Mental Health Crisis Magnified in 2020

A virtual ECHO Autism classroom

Photo: A virtual ECHO Autism classroom

While the COVID-19 pandemic has caused health care chaos in many parts of the United States and world, another less-visible epidemic has been brewing under the surface for decades: the behavioral and mental health crisis among children and adolescents.

Dr. Laurel Leslie“Going into 2020, we already knew we were in a mental health crisis, with escalating rates of anxiety and depression among children, adolescents, and young adults,” says Laurel Leslie, MD, MPH, ABP Vice President for Research. “Today, experts are documenting a ‘second wave’ of challenges with COVID-19, not related to the physical consequences of the virus, but the emotional, financial, social, and educational consequences.”1

Dr. Leslie notes that parents, already stressed due to the pandemic, may not personally have the emotional capacity or time to work, facilitate education, and help their children cope. Other adults who have provided support for families in the past, including teachers, guidance counselors, after-school program mentors, and sports coaches, are less available when schools operate remotely.

On top of the pandemic, children also see and feel the impact of racial injustice and social unrest. They heard vicious political debates and ads. They heard reports of wildfires out of control in the western United States and a near-record number of hurricanes hitting land in the eastern United States — and many children live in areas affected by these natural disasters.

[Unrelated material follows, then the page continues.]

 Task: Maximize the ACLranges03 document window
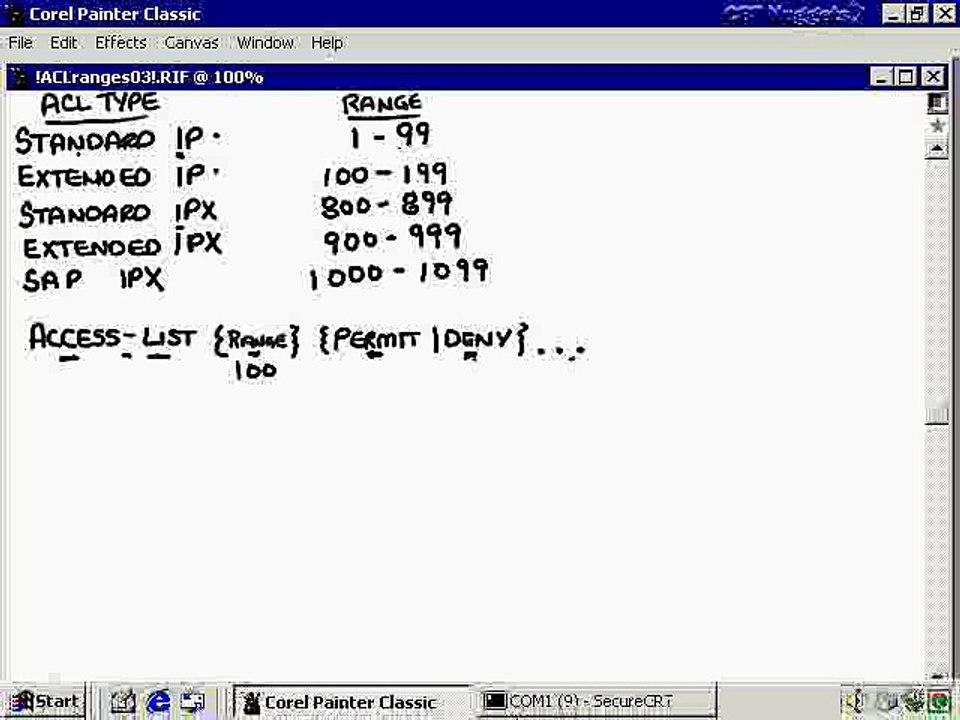[906, 77]
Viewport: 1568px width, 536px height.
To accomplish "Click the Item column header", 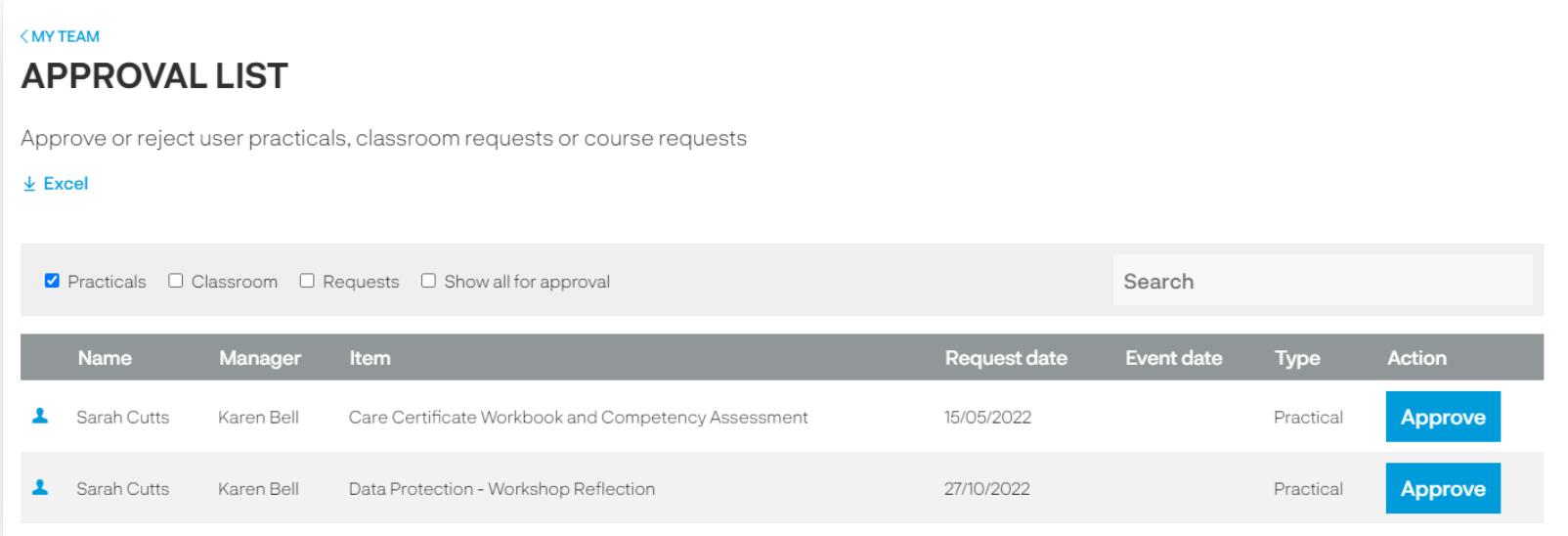I will point(370,358).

Yet, in a recent survey of pediatric residents, only one in three self-reported high competence in behavioral and mental health assessment skills and only one in five self-reported high competence in treatment.2

To help pediatricians build their skills in diagnosing and treating behavioral and mental health issues, the ABP provides several Maintenance of Certification (MOC) resources (see below).

Board-certified pediatricians also are working to make a difference by sharing their stories about how to help children with behavioral and mental health challenges.

Dr. Kristin SohlFor example, Kristin Sohl, MD, a pediatrician at the University of Missouri Health Care system, founded ECHO Autism, a virtual learning network of providers. The network offers real-time access to autism and behavioral experts and MOC credit for meaningful participation. She shared her story in the ABP blog with Keith Mann, MD, MEd, ABP Vice President for Continuing Certification.

Dr. Eugenia ChanEugenia Chan, MD, MPH, Assistant Professor of Pediatrics at Harvard Medical School and an attending physician in the Division of Developmental Medicine at Boston Children’s Hospital, spoke with Dr. Leslie in October about the role of quality improvement (QI) in developmental-behavioral pediatrics and addressing stigma in mental health care.

Video conversations with Drs. Sohl and Chan and related MOC projects can be found on the ABP blog at bit.ly/sohl-autism and bit.ly/chan-qi. Additional behavioral and mental health resources during the coronavirus pandemic can be found at bit.ly/covid-bmh.

Maintenance of Certification (MOC) resources

MOC Part 2 Self-Assessments:
Emotional Health and Resilience for Patients and Families with Chronic Pediatric Conditions; Adolescent Substance Abuse; Attention Deficit and Hyperactivity Disorder; Youth Suicide Prevention (in ABP Portfolio)

MOC Part 2 Question of the Week:
Targeted questions on mental health and racism (www.abp.org/content/question-week-qow)

MOC Part 4 Performance Improvement Modules:
Developmental and Behavioral Screening; Initial Diagnosis of Attention Deficit Hyperactivity Disorder; Follow-up Care of Pediatric Patients with Attention Deficit Hyperactivity Disorder; Screening for Adolescent Depression (in ABP Portfolio)

MOC Part 4 Exemplar Projects:
Examples of outstanding quality improvement (QI) projects that pediatricians can adapt to their practice (blog.abp.org)


1Norris T, Well Being Trust. Framework for Excellence informing COVID-19 response to flatten the 2nd curve and lay a foundation for long-term recovery. www.wellbeingtrust.org/news/flattening-the-2nd-curve. Accessed Dec. 17, 2020.

2Green C, Leyenaar JK, Turner AL, Leslie LK. Competency of future pediatricians caring for children with behavioral and mental health problems. Pediatrics Jul 2020, 146 (1) e20192884; doi: 10.1542/peds.2019-2884.